BatteryPass-12K: The First Dataset for the Novel Digital Battery Passport Conformance Task
GPT-5.4 scores 0.98 F1 on synthetic battery passport conformance task
A team of researchers from Luleå University of Technology (Tosin Adewumi, Martin Karlsson, Lama Alkhaled, Marcus Liwicki) introduced BatteryPass-12K, the first public dataset for a novel task: classifying digital battery passport (DBP) conformance under the upcoming EU battery regulation. The dataset was synthetically generated from real pilot samples to fill the gap of no existing public data. The benchmark evaluates 22 language models (LMs) in zero-shot inference, including small LMs (SLMs), mixture-of-experts (MoEs), and dense LLMs. Key findings show that thinking models like GPT-5.4 lead with an F1 score of 0.98 (validation) and 0.71 (test), few-shot examples significantly improve performance, frontier models find the task challenging, scaling parameters doesn't guarantee better results (SLMs sometimes beat LLMs), and prompt-injection attacks degrade accuracy. The dataset is released under a permissive CC-BY-4.0 license, making it accessible for further research in battery lifecycle reasoning and related tasks.
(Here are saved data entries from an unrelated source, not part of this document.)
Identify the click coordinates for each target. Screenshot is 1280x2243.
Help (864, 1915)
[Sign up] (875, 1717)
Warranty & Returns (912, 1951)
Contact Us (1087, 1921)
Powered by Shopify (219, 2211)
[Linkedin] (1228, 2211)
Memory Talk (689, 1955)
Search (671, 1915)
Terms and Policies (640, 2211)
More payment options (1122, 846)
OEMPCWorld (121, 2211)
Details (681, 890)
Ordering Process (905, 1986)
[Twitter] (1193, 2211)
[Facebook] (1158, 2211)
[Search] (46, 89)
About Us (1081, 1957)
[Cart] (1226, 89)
- BatteryPass-12K is the first public dataset for digital battery passport conformance, built synthetically from real pilot samples to support upcoming EU regulations.
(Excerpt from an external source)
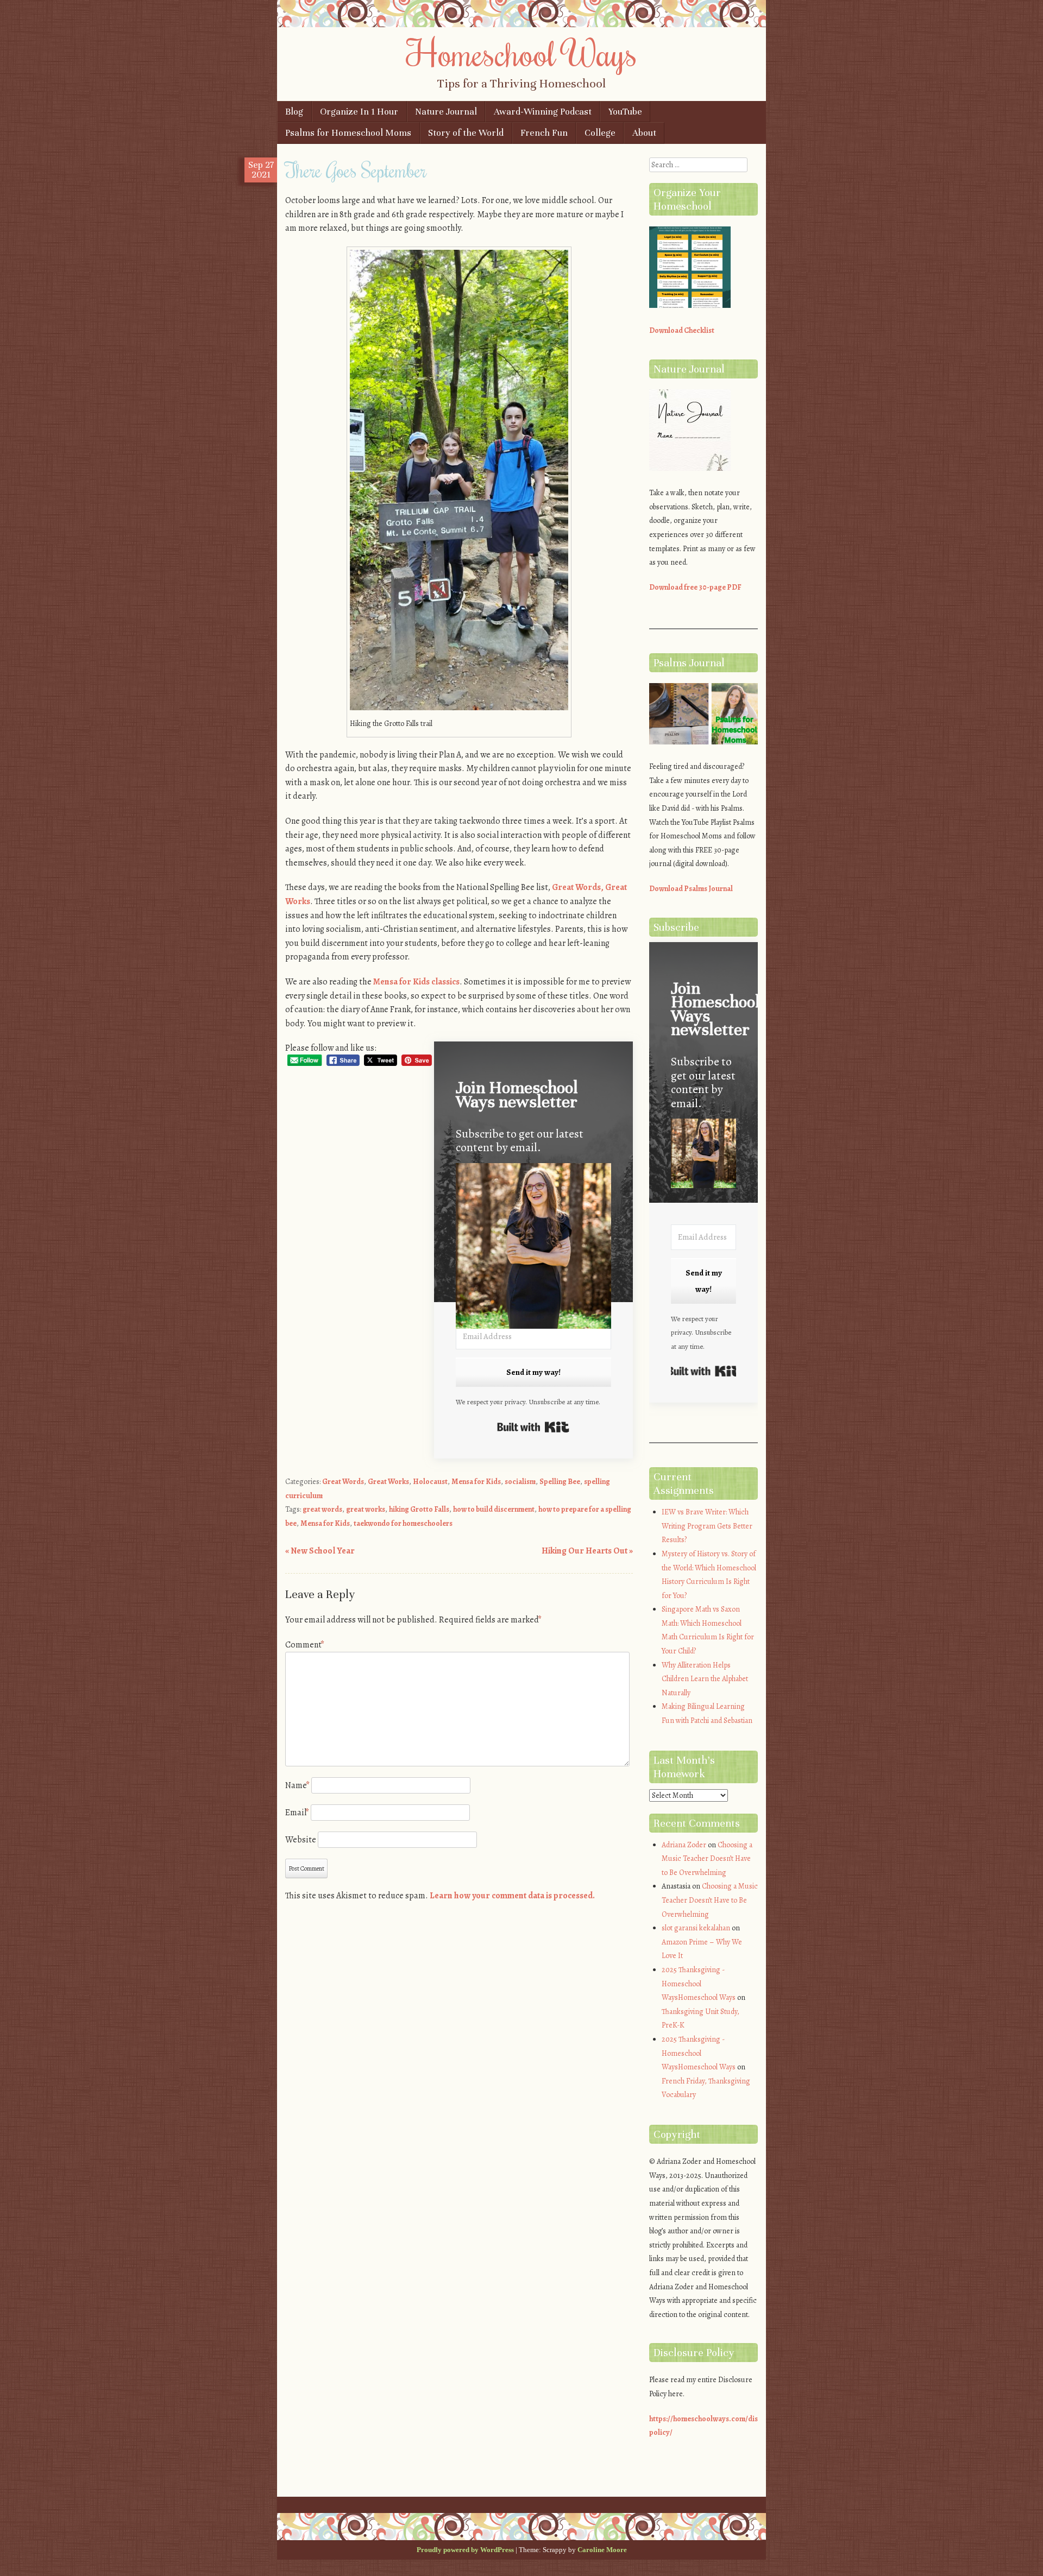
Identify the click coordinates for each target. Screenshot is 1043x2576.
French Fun (544, 132)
- GPT-5.4 achieved top performance (F1=0.98 on validation, 0.71 on test), but few-shot learning boosted accuracy across all models.
- Prompt-injection attacks degraded performance, and scaling model parameters didn't always improve results—SLMs sometimes outperformed larger LLMs.
Why It Matters
Enables automated compliance verification for EU battery passports, critical for supply chain transparency and regulatory readiness.